伏瀬『転生したらスライムだった件①』
俺、スライムになってね?
というわけで今回は伏瀬『転生したらスライムだった件①』(GCノベルス)です。
本作はすでに一度読んでいるのですが、まだこちらに感想を上げていなかったことと、つい先日最新刊が発売したのとで、再読してみました。
本作は昨今よく名前が聞かれる小説投稿サイト小説家になろう で連載されていた作品の書籍化となっております(合ってるよね?)。
書籍化に際して大きく展開が変化したり、大幅な加筆修正が加えられていたりとweb 組も楽しめる書籍化となっているようです(僕はサイトでは読んでいません、悪しからず)。
そんなわけで、感想。
まあ、内容としてはタイトルの通りなわけですが。大きく分類するといわゆる《俺TUEEEEEE!!》ものということになります。異世界に転生した主人公が反則級のスキルを駆使して生きていく――というのがこのジャンルのテンプレですが、本作はまさしくそのスタンダードな形といえるでしょう。
ただし、主人公がスライムに転生したという都合上、魔物の側に立って物語が進行し、それゆえに同ジャンルの他作品とは差別化ができているように思います。
これは本作だけでなく、シリーズ通して、というかこのジャンル全体の利点でもあるのですが、主人公が無敵(ないし、それに近い状態)なのでストレスフリーで読むことができます。
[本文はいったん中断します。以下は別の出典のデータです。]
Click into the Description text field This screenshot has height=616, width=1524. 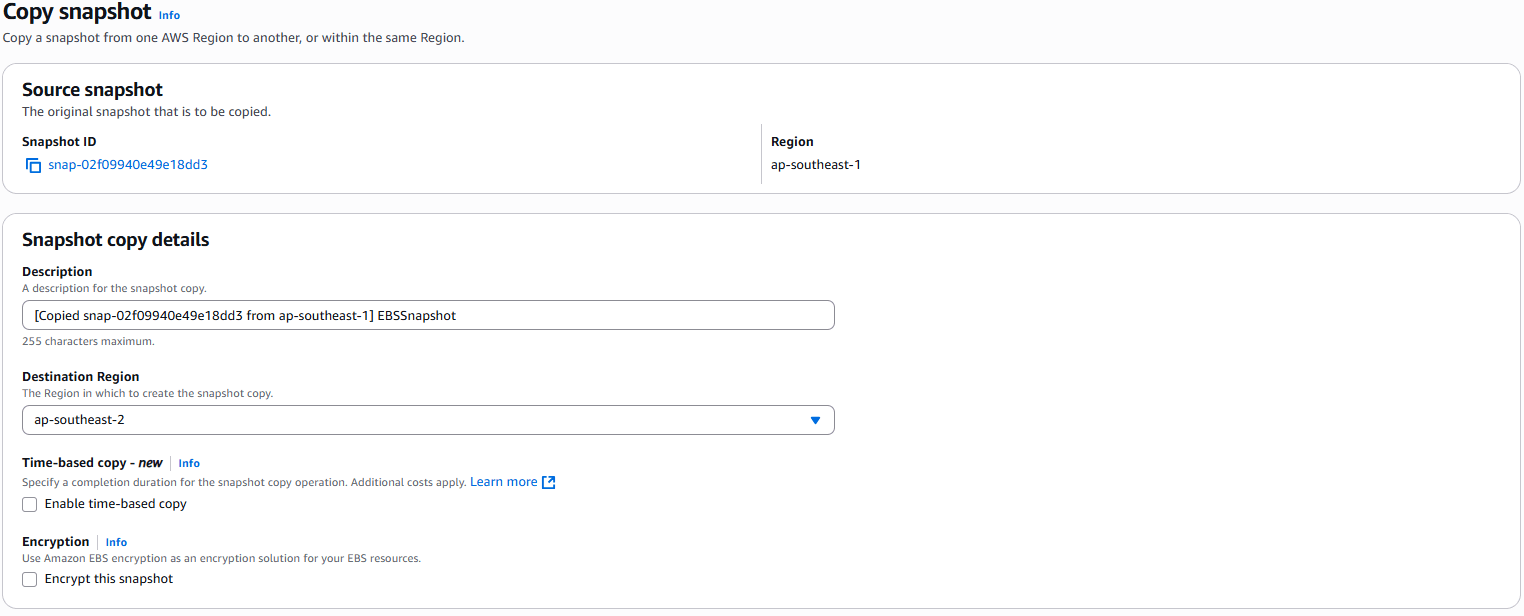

読書とは本来、そういう風に楽しむものであるような気もしているので、ある意味ではこのジャンルは、読書のもっとも原始的な楽しみを教えてくれるのかもしれません。っていうか、こういうのでいいんだよ、こういうので。
とはいえ、そういうストレスフリーな読書感を与えるのにもいろいろと条件があるわけで。個人的にはこの作品の文体はいいと思います。
いいね!
こういう軽妙でリズム感の良い文章が、このジャンルには合っているのではないかと思います。
さて、本作の感想に移りたいのですが、完全に導入部分、といった感じでまだ物語すら始まっていない印象。もちろんそれなりに見せ場はあって楽しめるのですが、おもしろくなるのはこれから、といった風情で、期待を持たせてくれるような一冊になっています。